Tennessee is a title-company state by legal classification, but the closing process varies meaningfully by county. Nashville, Memphis, and most of Middle and West Tennessee use title company closings. East Tennessee (Knoxville, Chattanooga, the Tri-Cities) sees attorney closings more frequently by local practice. No state statute requires an attorney at a Tennessee residential closing, but local custom in certain counties creates a practical split that agents need to understand.
This guide covers the county-by-county closing conventions, how long closings take, the TAR RF401 contract form, earnest money rules, and how a transaction coordinator manages files across both title-company and attorney-closing counties.
Key takeaways
- Tennessee has no statutory attorney requirement for residential closings. It's classified as a Category D title-company state.
- Nashville and Memphis metros use title company closings almost exclusively. East Tennessee has a stronger attorney-closing custom.
- Typical closings run 30 to 45 days. Nashville metro can move faster in competitive conditions.
- The TAR RF401 Purchase and Sale Agreement is the standard contract. January 2024 and July 2024 revisions are current.
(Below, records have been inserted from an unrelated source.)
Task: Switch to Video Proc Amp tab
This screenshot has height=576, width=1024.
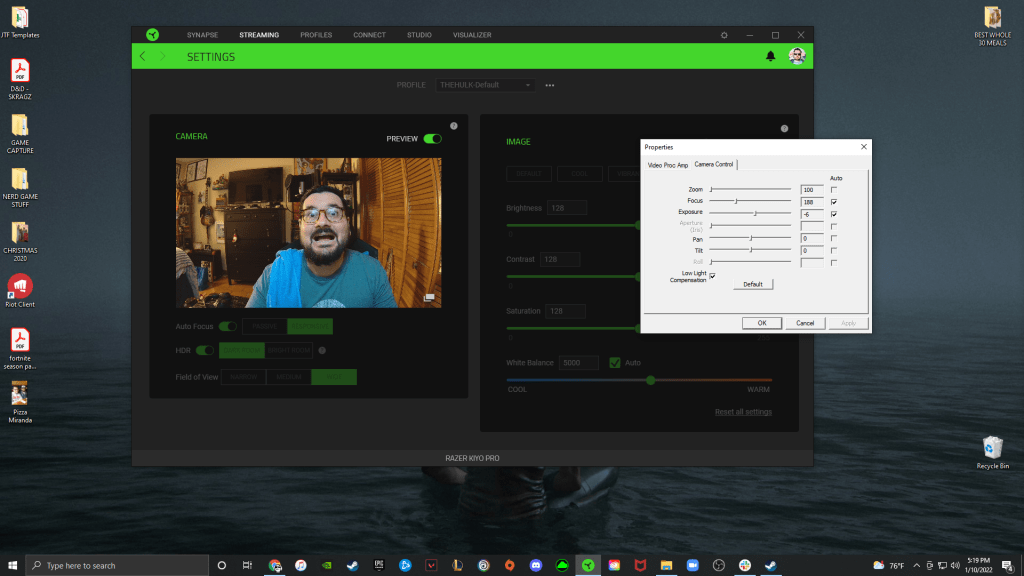Action: tap(667, 164)
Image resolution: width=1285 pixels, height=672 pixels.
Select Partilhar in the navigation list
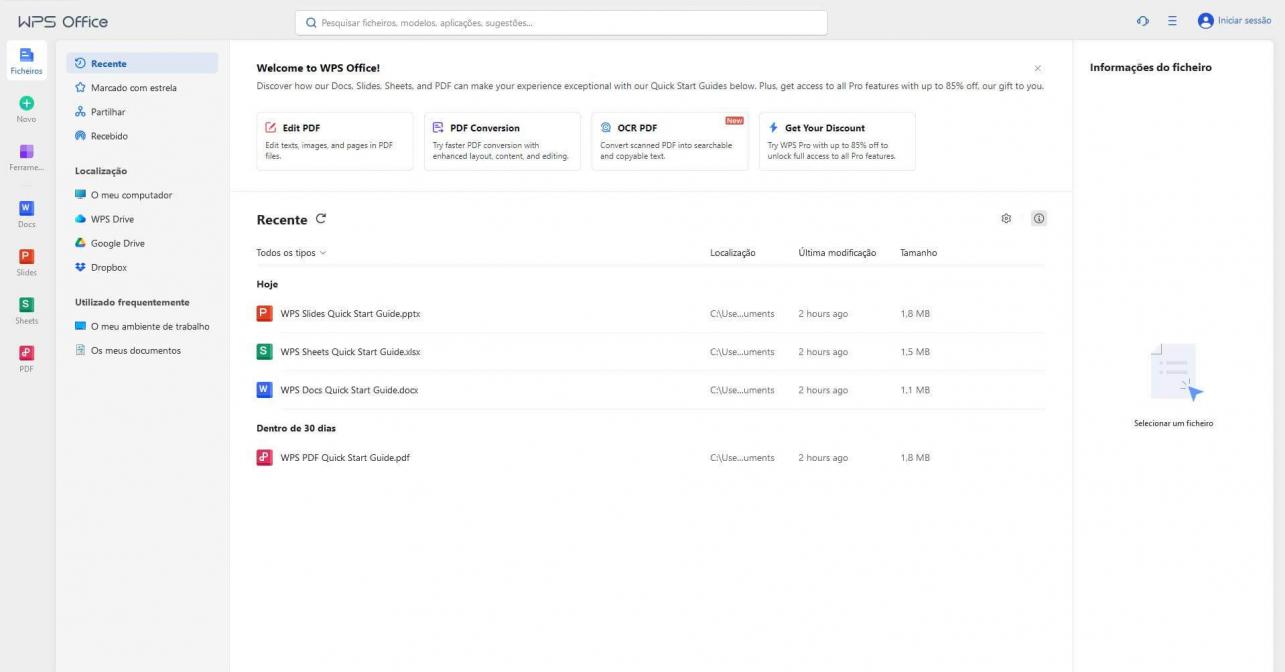108,112
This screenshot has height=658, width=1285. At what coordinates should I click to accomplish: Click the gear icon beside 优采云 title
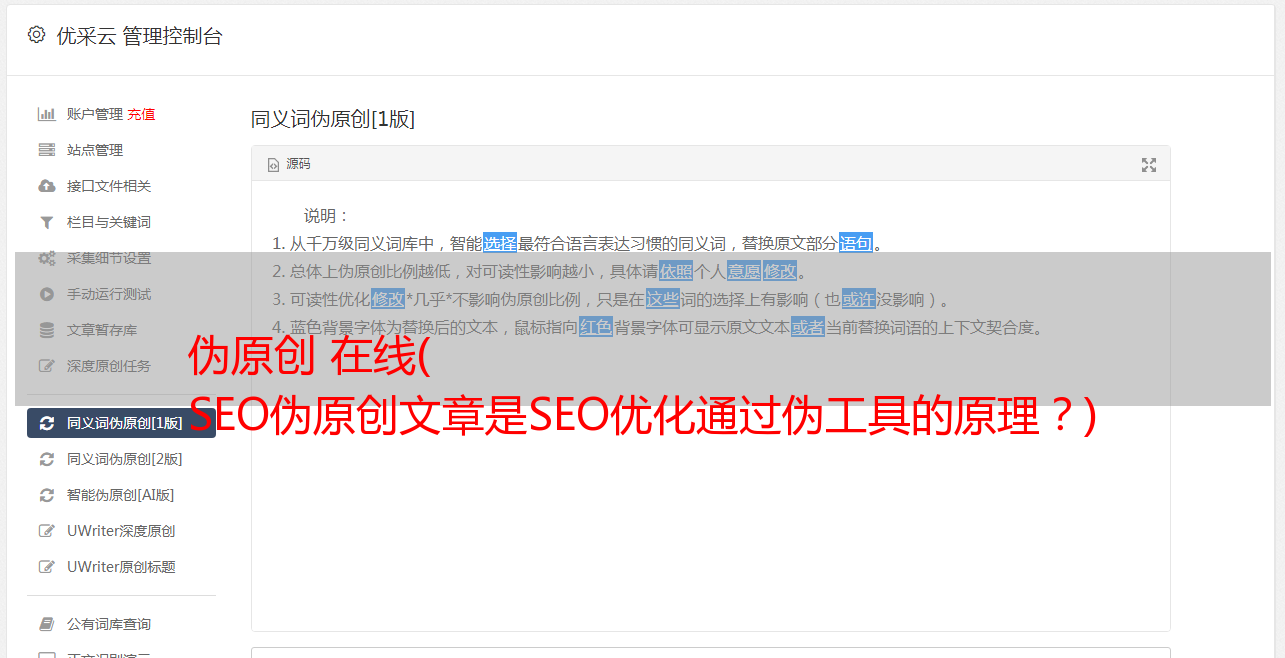click(37, 35)
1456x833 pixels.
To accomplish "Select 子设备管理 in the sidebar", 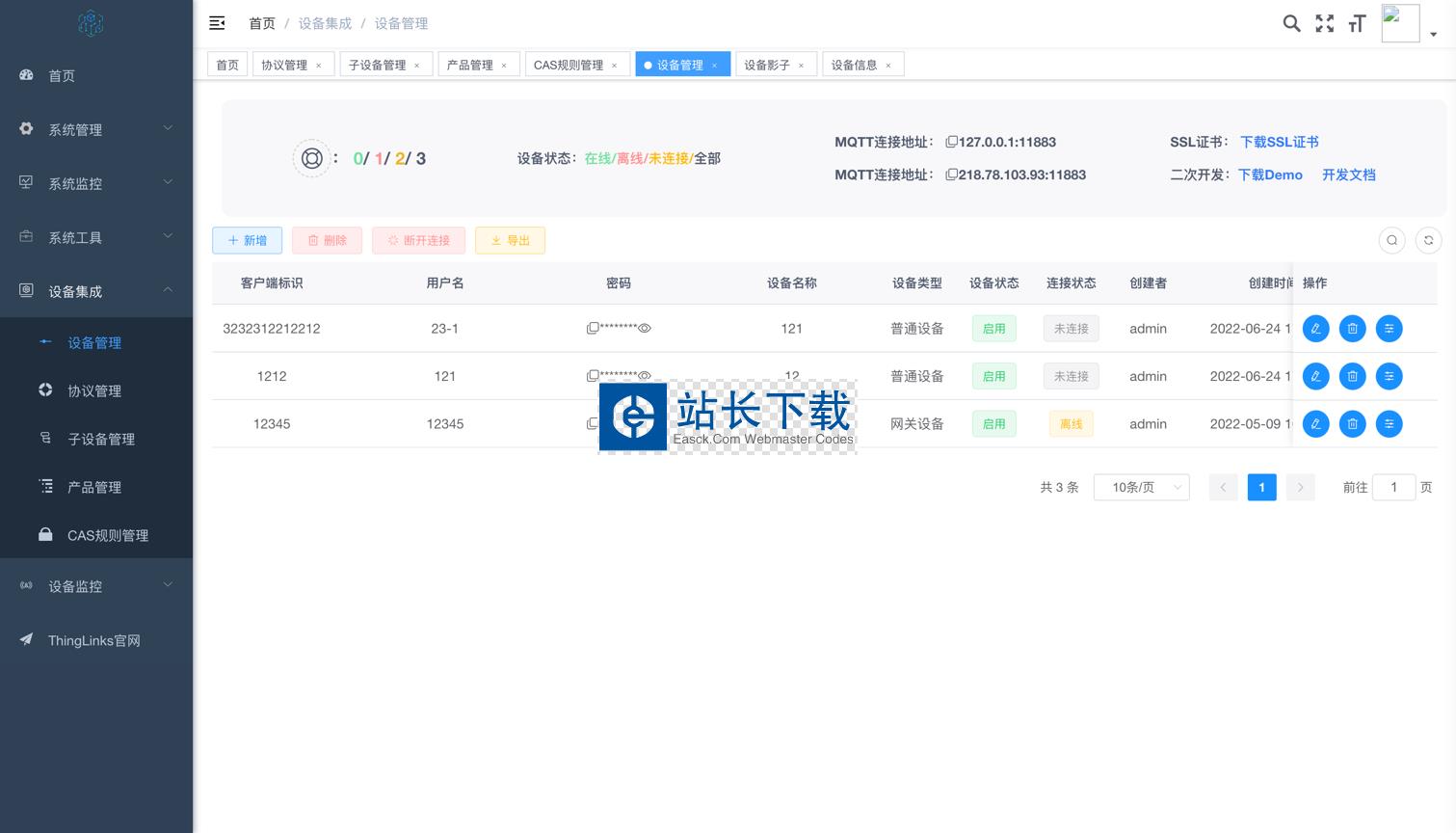I will pyautogui.click(x=100, y=439).
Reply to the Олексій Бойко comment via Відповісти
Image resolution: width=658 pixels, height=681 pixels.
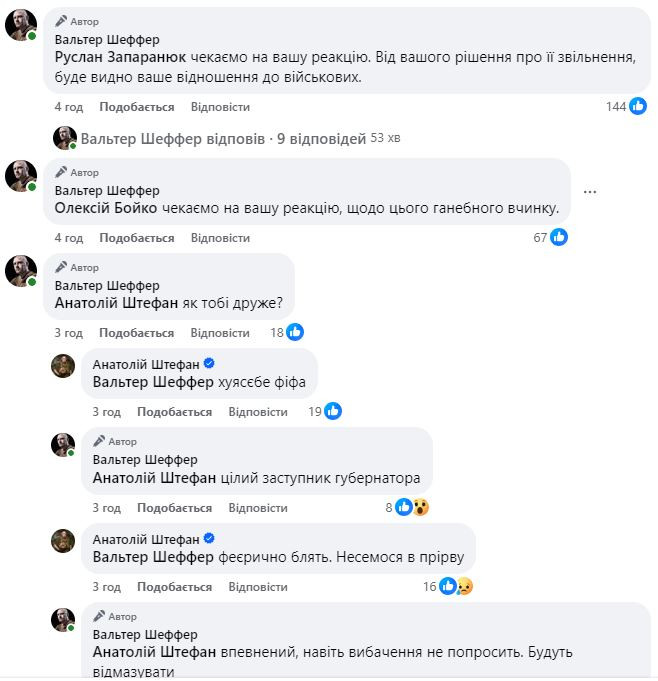(219, 238)
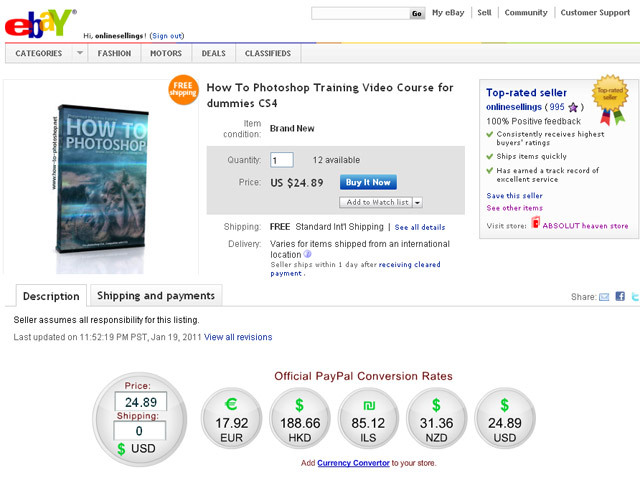Share listing on Twitter icon
Image resolution: width=640 pixels, height=480 pixels.
(x=636, y=296)
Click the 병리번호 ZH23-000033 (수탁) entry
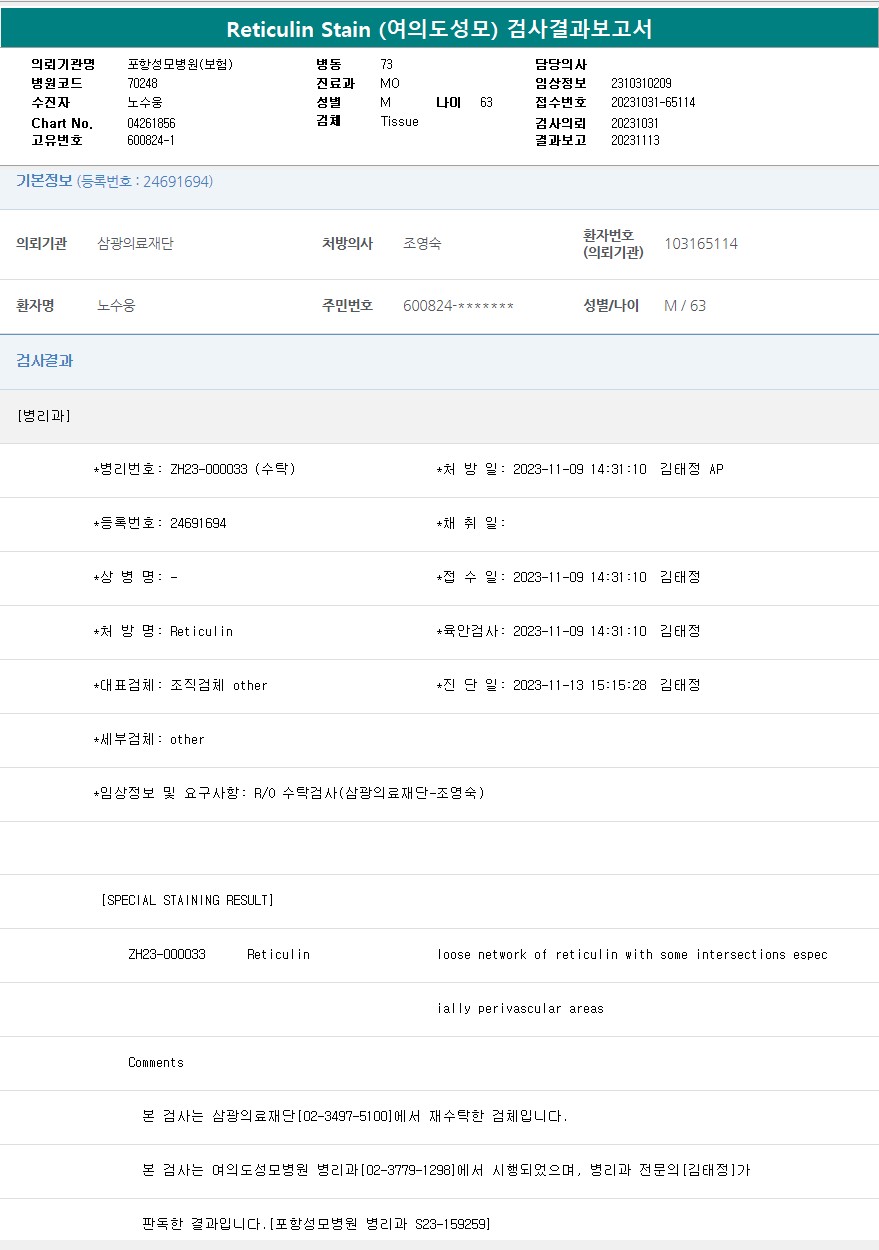The height and width of the screenshot is (1250, 879). click(194, 469)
- A TC on a Tennessee file coordinates with the closing party dictated by county convention: title company in most markets, attorney in parts of East Tennessee.
Is Tennessee an attorney state or a title state?
Tennessee is a title-company state. The Tennessee Real Estate Commission (TREC) does not require attorney involvement at residential closings, and no Tennessee statute mandates attorney supervision of the closing table. Title companies handle the full scope of the closing in most markets: title search, document preparation, escrow, fund disbursement, and recording.
However, Tennessee has a county-level split that makes the practical reality more nuanced than the legal classification suggests. The split runs roughly along geographic lines:
| Region | Counties / Markets | Typical Closing Professional | Custom |
|---|---|---|---|
| Middle Tennessee | Nashville, Williamson, Rutherford, Davidson, Sumner, Wilson | Title company | Title closings dominant |
| West Tennessee | Memphis, Shelby, Madison, Tipton | Title company | Title closings standard |
| East Tennessee | Knoxville, Knox, Blount, Sevier, Washington, Sullivan | Attorney or title company | Attorney closings more common |
| Southeast Tennessee | Chattanooga, Hamilton, Bradley | Mixed | Both conventions active |
The East Tennessee attorney-closing convention is local custom, not legal requirement. An agent closing a transaction in Knox County (Knoxville) may find that the lender, title company, or buyer's side expects an attorney at the table. An agent closing in Davidson County (Nashville) will almost certainly work with a title company.
For a broader picture of how Tennessee fits into the national closing-convention landscape, see the attorney state vs title state closing guide.
How long does closing take in Tennessee?
Tennessee closings typically run 30 to 45 calendar days from executed purchase agreement to recorded deed. The timeline varies by market, financing type, and transaction complexity.
Nashville metro (28 to 35 days). Nashville's competitive market and high transaction volume have pushed closing timelines toward the faster end. Title companies in Davidson and Williamson counties have streamlined their processes to accommodate volume. Cash transactions in Nashville can close in 20 to 25 days.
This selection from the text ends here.